Graham said Trump had made history by nominating someone "who is unashamedl­y pro-life." But Graham said, as Barrett has, that she'd be able to set her personal views aside when deciding cases on abortion. Democrats worry that Barrett will vote to undermine abortion rights.

Barrett's nomination has been the focus at a Capitol mostly shut down by COVID-19 protocols, frustratin­g Democrats who are virtually powerless to stop a judge from confirmati­on. They warn she will be seated on the court in time to cast a vote to undo the Affordable Care Act next month, causing millions of Americans to lose coverage during a pandemic.

"People are fed up," said Sen. Dick Durbin, D-Ill., criticizin­g GOP priorities in forcing the Senate action as the country suffers from the pandemic and Congress squabbles over approving additional economic aid.

The 48-year-old appellate court judge declared her conservati­ve views in often colloquial language, but she refused many specifics Tuesday. She aligns with the late Justice Antonin Scalia, a conservati­ve mentor, and declined to say whether she would recuse herself from any election-related cases involving Trump and Democratic nominee Joe Biden.

"Judges can't just wake up one day and say I have an agenda — I like guns, I hate guns, I like abortion, I hate abortion — and walk in like a royal queen and impose their will on the world," Barrett told the committee during its second day of hearings.

"It's not the law of Amy," she said. "It's the law of the American people." Trump seemed pleased with her performanc­e. "I think Amy's doing incredibly well," he said at the White House departing for a campaign rally.

Trump has said he wants a justice seated for any disputes arising from his heated campaign against Biden, but Barrett testified she has not spoken to

Trump or his team about election cases. Pressed by Democrats, she skipped past questions about ensuring the date of the election or preventing voter intimidati­on, both set in federal law, and the peaceful transfer of presidenti­al power. She declined to commit to recusing herself from any post-election cases without first consulting the other justices.

- [TASK SET]:
(1) Reproduce the part of the passage on Barrett's confirmation hearing from "The 48-year-old appellate" up to and including "day of hearings.".
(2) Decide whether each statement below agrees with the passage on Barrett's confirmation hearing: (a) Dick Durbin is a Democratic senator from Illinois; (b) Democrats warn that Barrett could vote next year on undoing the Affordable Care Act; (c) Barrett committed to recusing herself from post-election cases. Answer yes or no for each, quoting the deciding words of the passage.

- [DATA LISTING]:
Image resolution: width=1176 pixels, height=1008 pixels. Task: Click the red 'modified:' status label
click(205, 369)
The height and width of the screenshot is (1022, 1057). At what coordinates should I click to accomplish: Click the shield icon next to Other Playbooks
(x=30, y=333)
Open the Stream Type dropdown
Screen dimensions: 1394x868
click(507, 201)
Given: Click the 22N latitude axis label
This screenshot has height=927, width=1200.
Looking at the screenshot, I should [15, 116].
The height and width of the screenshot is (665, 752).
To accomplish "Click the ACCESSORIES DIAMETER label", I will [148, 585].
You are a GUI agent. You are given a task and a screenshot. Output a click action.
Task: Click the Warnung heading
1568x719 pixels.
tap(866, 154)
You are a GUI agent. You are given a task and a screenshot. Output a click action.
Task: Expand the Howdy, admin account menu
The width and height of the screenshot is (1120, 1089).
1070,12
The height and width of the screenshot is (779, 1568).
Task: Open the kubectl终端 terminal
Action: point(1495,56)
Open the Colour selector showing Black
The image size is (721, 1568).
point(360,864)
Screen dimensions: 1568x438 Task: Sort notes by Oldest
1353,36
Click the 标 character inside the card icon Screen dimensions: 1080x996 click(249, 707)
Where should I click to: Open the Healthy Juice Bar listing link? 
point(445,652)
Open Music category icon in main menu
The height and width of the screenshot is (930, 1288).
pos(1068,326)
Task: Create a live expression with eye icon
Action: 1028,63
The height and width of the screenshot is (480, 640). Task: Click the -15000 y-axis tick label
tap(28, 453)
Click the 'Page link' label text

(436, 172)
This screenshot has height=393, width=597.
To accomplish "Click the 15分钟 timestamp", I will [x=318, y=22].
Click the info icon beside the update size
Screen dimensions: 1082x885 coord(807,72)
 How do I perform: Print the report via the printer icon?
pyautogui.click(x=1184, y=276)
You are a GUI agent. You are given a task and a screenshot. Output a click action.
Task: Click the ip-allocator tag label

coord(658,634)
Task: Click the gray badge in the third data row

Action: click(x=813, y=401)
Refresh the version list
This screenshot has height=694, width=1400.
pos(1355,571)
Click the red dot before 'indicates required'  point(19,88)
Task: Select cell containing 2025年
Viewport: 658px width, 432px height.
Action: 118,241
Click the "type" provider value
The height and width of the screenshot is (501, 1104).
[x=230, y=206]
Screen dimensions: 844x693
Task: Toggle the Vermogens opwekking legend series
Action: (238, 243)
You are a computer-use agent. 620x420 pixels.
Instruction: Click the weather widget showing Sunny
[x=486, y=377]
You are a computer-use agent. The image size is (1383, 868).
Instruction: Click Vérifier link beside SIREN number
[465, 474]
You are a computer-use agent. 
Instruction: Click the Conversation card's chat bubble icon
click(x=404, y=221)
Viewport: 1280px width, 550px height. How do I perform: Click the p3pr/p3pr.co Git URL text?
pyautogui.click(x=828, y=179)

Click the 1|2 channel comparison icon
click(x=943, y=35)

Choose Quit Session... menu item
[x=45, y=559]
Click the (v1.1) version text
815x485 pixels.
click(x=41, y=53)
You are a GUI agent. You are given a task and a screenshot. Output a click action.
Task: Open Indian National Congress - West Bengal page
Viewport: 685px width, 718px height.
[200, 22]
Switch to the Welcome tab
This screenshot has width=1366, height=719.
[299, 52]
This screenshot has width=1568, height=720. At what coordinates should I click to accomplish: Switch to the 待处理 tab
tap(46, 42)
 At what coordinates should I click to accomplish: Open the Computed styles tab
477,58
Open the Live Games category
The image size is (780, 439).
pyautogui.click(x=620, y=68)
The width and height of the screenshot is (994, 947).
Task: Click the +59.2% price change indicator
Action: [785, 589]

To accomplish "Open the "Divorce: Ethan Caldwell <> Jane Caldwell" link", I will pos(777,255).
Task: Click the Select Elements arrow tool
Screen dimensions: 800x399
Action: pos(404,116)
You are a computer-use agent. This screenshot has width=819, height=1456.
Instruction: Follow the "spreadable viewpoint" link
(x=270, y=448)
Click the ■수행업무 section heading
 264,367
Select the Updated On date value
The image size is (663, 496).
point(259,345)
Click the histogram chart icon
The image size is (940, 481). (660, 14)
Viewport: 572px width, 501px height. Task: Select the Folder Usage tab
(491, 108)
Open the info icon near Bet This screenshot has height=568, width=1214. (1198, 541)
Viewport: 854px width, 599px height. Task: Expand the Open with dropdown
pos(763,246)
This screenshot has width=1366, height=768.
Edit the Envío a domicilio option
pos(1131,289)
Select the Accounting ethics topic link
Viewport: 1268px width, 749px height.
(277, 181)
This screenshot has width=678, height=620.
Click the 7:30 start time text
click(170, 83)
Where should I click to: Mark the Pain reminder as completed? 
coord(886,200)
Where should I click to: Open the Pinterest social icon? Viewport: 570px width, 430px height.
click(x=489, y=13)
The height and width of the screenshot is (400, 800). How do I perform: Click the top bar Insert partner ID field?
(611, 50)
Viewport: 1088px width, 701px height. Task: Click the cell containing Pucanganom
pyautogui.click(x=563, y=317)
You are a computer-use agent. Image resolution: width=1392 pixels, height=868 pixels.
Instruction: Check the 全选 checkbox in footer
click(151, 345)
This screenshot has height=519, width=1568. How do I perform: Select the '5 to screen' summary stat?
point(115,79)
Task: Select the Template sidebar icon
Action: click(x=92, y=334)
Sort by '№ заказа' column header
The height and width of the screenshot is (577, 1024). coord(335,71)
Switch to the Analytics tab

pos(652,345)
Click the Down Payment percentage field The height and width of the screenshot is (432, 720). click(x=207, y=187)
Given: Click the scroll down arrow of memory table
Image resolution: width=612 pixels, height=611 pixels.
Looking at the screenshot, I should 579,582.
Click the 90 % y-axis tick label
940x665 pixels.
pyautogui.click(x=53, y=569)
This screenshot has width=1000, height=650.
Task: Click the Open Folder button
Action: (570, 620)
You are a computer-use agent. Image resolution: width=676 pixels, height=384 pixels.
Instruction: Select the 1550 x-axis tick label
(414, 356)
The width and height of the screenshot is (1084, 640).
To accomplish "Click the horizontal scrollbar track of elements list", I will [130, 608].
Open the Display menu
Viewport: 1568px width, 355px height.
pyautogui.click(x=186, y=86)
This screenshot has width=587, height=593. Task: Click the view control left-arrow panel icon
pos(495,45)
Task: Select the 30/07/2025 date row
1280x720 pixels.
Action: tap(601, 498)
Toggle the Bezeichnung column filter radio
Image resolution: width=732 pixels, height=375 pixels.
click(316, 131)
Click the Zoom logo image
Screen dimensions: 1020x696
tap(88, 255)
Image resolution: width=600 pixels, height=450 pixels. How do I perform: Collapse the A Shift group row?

- [RESULTS FOR EACH TASK]:
(1)
The 48-year-old appellate court judge declared her conservati­ve views in often colloquial language, but she refused many specifics Tuesday. She aligns with the late Justice Antonin Scalia, a conservati­ve mentor, and declined to say whether she would recuse herself from any election-related cases involving Trump and Democratic nominee Joe Biden.

"Judges can't just wake up one day and say I have an agenda — I like guns, I hate guns, I like abortion, I hate abortion — and walk in like a royal queen and impose their will on the world," Barrett told the committee during its second day of hearings.

(2)
(a) Yes: "Sen. Dick Durbin, D-Ill."
(b) No: "in time to cast a vote to undo the Affordable Care Act next month"
(c) No: "She declined to commit to recusing herself from any post-election cases without first consulting the other justices."